He took her hand and pulled her to her feet. “Can you run?”
She swallowed hard and nodded. “I can run.”
They started at a lope and steadily increased their speed, always downhill. This time, when Fiona’s legs began to fail her, Wolf Shadow caught her around the waist and slung her over his shoulder.
He ran, carrying her, for what seemed to be another mile before the ground dropped away into a sluggish, ice-encrusted marshy area. There he slowed to a walk, carefully stepping on the patches of frozen ground.
“Put me down,” she insisted. She pushed away from him, but a heavily muscled arm pinned her to his shoulder with such force that it squeezed the breath from her lungs.
Beyond the shrub willows were more rocks, and below that a rushing creek about six yards wide. Her captor didn’t hesitate; he broke through the ice on the shore and waded into the frigid water. He turned right and walked upstream, still balancing her on his shoulder. The water was up to his thighs, and Fiona shuddered at the thought of the cold he must be feeling.

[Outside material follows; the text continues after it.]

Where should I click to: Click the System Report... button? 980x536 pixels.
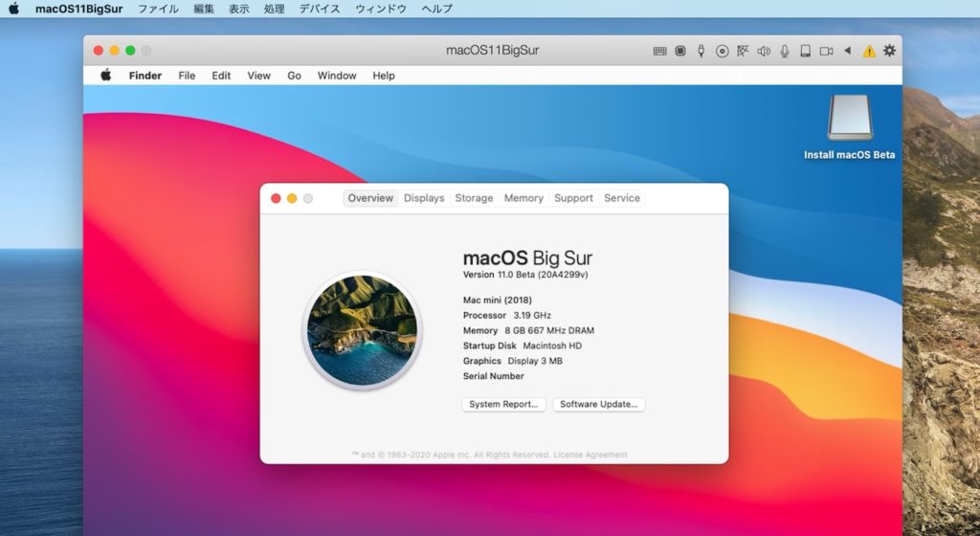(503, 405)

“Where are you taking me?” she asked. “Why are—”
“Quiet.”
His hair hung across her face. She drew in his unique musky scent with every breath—not an unpleasant smell, but totally alien, like nothing she had ever known. “Put me down, please,” she whispered. “I can walk.” Even as she said it, she knew she lied. She couldn’t walk in this icy water. No human could.
“Must I bind your mouth?” he demanded. “Do not speak.”
The stream grew ever rockier. The sound of the rushing water filled her head, making her even colder. Once, he slipped, nearly plunging them both under. Against her will, she clung tightly to him. Then, without warning, he lowered her into the stream. She gasped in shock as the water closed over her feet and legs, weighing on her heavy woolen skirts.
“Hurry,” he said, pulling her toward what looked like an impenetrable wall of wind-sculpted ice. Teeth chattering, she forced her feet to obey, stumbling over the slippery rocks. He led her within an arm’s length of the ice barrier, then turned right and pointed out a gap between solid rock and what she now realized was a frozen waterfall. Catching her around the waist, he pushed her into the narrow space. It was too low to stand. She crouched, her back against the cold stone, the curtain of glistening ice only inches from her face.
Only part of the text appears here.